Его помощник (а может быть, это был старший) спал сидя и время от времени нажимал на какой-то клапан, который чего-то там спускал. Рядом с ним беззвучно трепетал самописец, про который машинист с уважительной ненавистью сказал: «Наш шпион – все фиксирует, гаденыш!..» И он стал долго и скучно размышлять на тему, что бы случилось, если бы они из-за неразберихи этой столкнулись с каким-нибудь другим составом.

– Мы, конечно, всмятку, но масса эшелона у нас – ого-го! Разметал бы их километра на два. Может быть, конечно, и меньше, но разметал. У нас железо, слышь, как чухает? Зверское железо! Вас бы двоих, естественно, тоже бы не нашли: прыгай не прыгай – все один кал…

Потом он начал рассказывать про всякие аварии, и я понял, что парень решил повыпендриваться, дескать, глядите, шланги, какая у меня героическая профессия, прямо-таки трагическо-героическая.

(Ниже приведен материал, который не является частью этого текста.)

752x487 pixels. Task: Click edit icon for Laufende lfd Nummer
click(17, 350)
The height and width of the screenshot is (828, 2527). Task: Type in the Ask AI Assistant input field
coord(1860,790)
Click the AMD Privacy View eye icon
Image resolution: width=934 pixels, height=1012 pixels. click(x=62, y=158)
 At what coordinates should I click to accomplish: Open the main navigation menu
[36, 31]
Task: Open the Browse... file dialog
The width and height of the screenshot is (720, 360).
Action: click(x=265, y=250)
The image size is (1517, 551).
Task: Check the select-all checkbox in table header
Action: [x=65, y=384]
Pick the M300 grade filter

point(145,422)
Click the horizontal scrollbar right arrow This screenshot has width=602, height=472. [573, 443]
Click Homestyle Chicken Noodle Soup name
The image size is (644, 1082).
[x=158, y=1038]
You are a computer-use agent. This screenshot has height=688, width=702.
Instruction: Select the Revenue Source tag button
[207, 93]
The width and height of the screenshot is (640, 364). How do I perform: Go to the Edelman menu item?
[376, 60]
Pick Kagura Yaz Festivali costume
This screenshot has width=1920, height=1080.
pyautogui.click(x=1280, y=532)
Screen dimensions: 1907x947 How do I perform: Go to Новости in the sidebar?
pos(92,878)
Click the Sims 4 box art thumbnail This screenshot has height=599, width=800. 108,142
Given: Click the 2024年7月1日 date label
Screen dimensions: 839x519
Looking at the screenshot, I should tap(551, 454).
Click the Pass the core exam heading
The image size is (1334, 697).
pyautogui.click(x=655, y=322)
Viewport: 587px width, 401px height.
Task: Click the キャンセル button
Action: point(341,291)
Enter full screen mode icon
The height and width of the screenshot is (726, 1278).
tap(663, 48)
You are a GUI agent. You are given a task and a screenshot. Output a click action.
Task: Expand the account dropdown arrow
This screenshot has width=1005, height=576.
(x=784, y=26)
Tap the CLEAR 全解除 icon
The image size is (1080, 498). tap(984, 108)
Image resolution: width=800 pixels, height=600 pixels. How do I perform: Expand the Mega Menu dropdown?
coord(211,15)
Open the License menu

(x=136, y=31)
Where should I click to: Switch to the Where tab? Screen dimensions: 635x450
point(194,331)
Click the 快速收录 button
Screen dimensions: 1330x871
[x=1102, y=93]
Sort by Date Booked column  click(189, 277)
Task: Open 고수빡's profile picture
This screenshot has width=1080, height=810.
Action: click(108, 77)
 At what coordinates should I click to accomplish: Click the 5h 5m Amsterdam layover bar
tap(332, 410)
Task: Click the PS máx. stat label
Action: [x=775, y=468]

В общем, тоскливый парень, и мне пришлось сказать ему со вздохом, что мы вот с Ванюшей в свое время в Афгане на «ползе брюхали». Он не понял, я ему еще раз таки дословно повторил, и, конечно, он подумал, что мы блатные.

Через два часа эшелон, слава богу, остановился на том самом месте, где мы на него залезли. Перед расставанием машинист выдал нам военную тайну, сообщив, что башни отправляют в Бантустаны. Но нам надо было в Приднестровье, а сначала в Одессу.

В Одессе тоже было слякотно, но уже теплей. Я показал Ванюше Дерибасовскую, Потемкинскую лестницу и Дюка Ришелье, про которого мой дорогой Корытов спросил:

– Это тот самый, кого три мушкетера шпагами проткнули?

Я сказал, что это другой, но Ваня, похоже, не поверил. Чтобы скоротать время и заодно поднять общеобразовательный и культурный уровень моего подопечного, я предложил сходить в оперный театр. Ваня мучительно согласился. Как я и предполагал, роскошь и внутреннее убранство театра не произвели на Корытова никакого впечатления. Но как он рыдал на представлении! Опера была про украинскую сельскую дивчину, которую соблазнил и покинул русский офицерик-корнет. О противозачаточных средствах, конечно, ни черта не слышала – родила ребенка. Родители-изверги, ясное дело, поперли ее из дому… Она – в воду. Утопилась… Вроде бы все правильно, но мне, как бывшему русскому офицеру, все же обидно: почему великому украинскому поэту соблазнителем-налетчиком надо было делать обязательно русского офицера, как будто в родном селе недостаточно было своих удальцов. Ваня истекал слезками, он не был русским офицером, а мне хотелось крикнуть словами другого классика: «Очень своевременная вещь!» Только не подумайте, что я такой заполитизированный, и девушку мне было жалко опозоренную, хотя она, конечно, дура. Ей потом после спектакля кучу цветов понабросали. А офицер-москаль так и не вышел, наверное, побоялся, что морду набьют.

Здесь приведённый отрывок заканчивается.